O objetivo do presente artigo não é apreciar o mérito dos argumentos jurídicos em si, mas o de explorar, a partir de exemplos práticos, um dos aspectos que tem sido enfatizado nas manifestações apresentadas, qual seja, o da necessidade de se observar o pacto federativo também no que tange à jurisdição. Para tanto, no próximo tópico serão expostos, brevemente, os principais fundamentos jurídicos das posições favoráveis e contrárias à declaração de inconstitucionalidade de tais dispositivos para, no tópico seguinte, apresentar exemplos práticos das dificuldades federativas que as normas atacadas impõem.

2. Os argumentos
As ações baseiam-se em três principais argumentos para requerer a inconstitucionalidade das normas.
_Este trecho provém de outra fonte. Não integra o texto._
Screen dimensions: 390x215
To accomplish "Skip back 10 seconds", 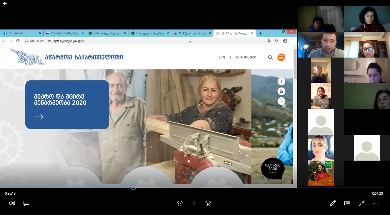I will (x=180, y=203).
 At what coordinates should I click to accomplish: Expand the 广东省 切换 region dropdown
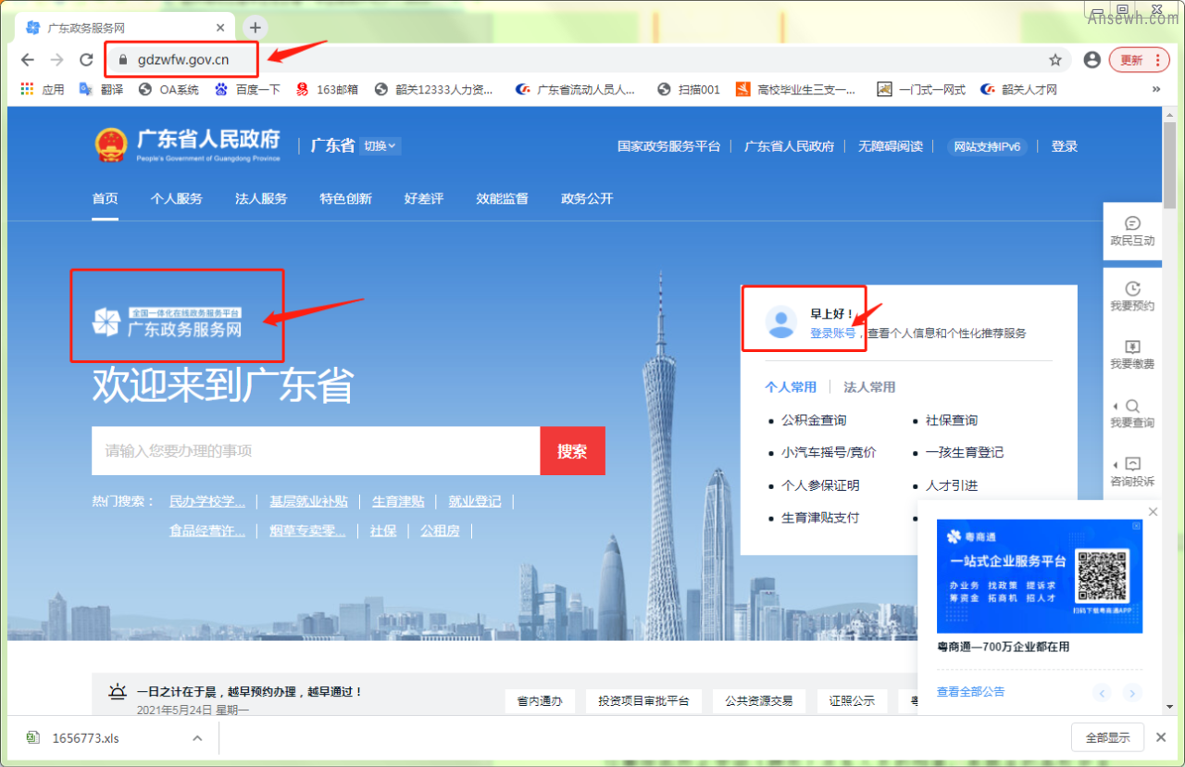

Primeiro, argumenta-se que a Constituição Federal assegura aos estados-membros a capacidade para legislar sobre a competência de seus tribunais de justiça (artigo 125, caput e §1º), de maneira que a norma impugnada suprime o papel da justiça estadual como componente da autonomia do ente federado. Segundo, a competência para legislar sobre direito processual civil (artigo 22, I, CF) não permite à União criar um regime de competência territorial que suprime o significado da justiça estadual para os estados. Terceiro, tais normas abrem a possibilidade de uso abusivo da prática denominada "fórum shopping", o que não se coadunaria com o princípio do devido processo legal.

Os que defendem a constitucionalidade das normas em questão, por outro lado, alinham duas vertentes de argumento. Em primeiro lugar, argumentam que os dispositivos questionados servem à concretização da garantia do acesso à justiça, na medida em que tendem a remover barreiras econômicas para que os cidadãos ajuízem ações contra os estados. Em segundo, que o pacto federativo brasileiro, por ter formação centrífuga, confere à União Federal competência mais dilatada para legislar sobre diversas matérias, mormente quanto à competência jurisdicional.

O próximo tópico se distanciará das discussões jurídicas mais abstratas acerca do pacto federativo, bem como da interpretação a respeito das competências constitucionalmente estabelecidas, focando em analisar concretamente os impactos que a possibilidade de ajuizamento de ações contra os estados em outros foros acarreta para a autonomia do ente federado, especialmente nos casos em que estas discutam a correta aplicação da legislação local daquele que ocupa o polo passivo da demanda.

3. As consequências de ordem prática
Uma primeira aproximação ao tema da autonomia federativa decorre do poder-dever conferido a todo e qualquer órgão jurisdicional de apreciar, em sede de controle difuso, a constitucionalidade de leis ou atos normativos em face da Constituição Federal e da Constituição Estadual. Desde o Decreto 848/1890, que estabeleceu o controle difuso no Brasil, adotou-se a tese de Marshall no célebre caso Marbury v. Madison de que cabe aos juízes, antes de aplicar determinada lei, verificar, inclusive de ofício, sua compatibilidade com a Constituição, pois norma inconstitucional é nula de pleno direito. No caso do direito estadual, tal apreciação envolve, também, a análise da conformidade entre a norma estadual e a Carta política local. Ou seja, há duplo crivo de constitucionalidade.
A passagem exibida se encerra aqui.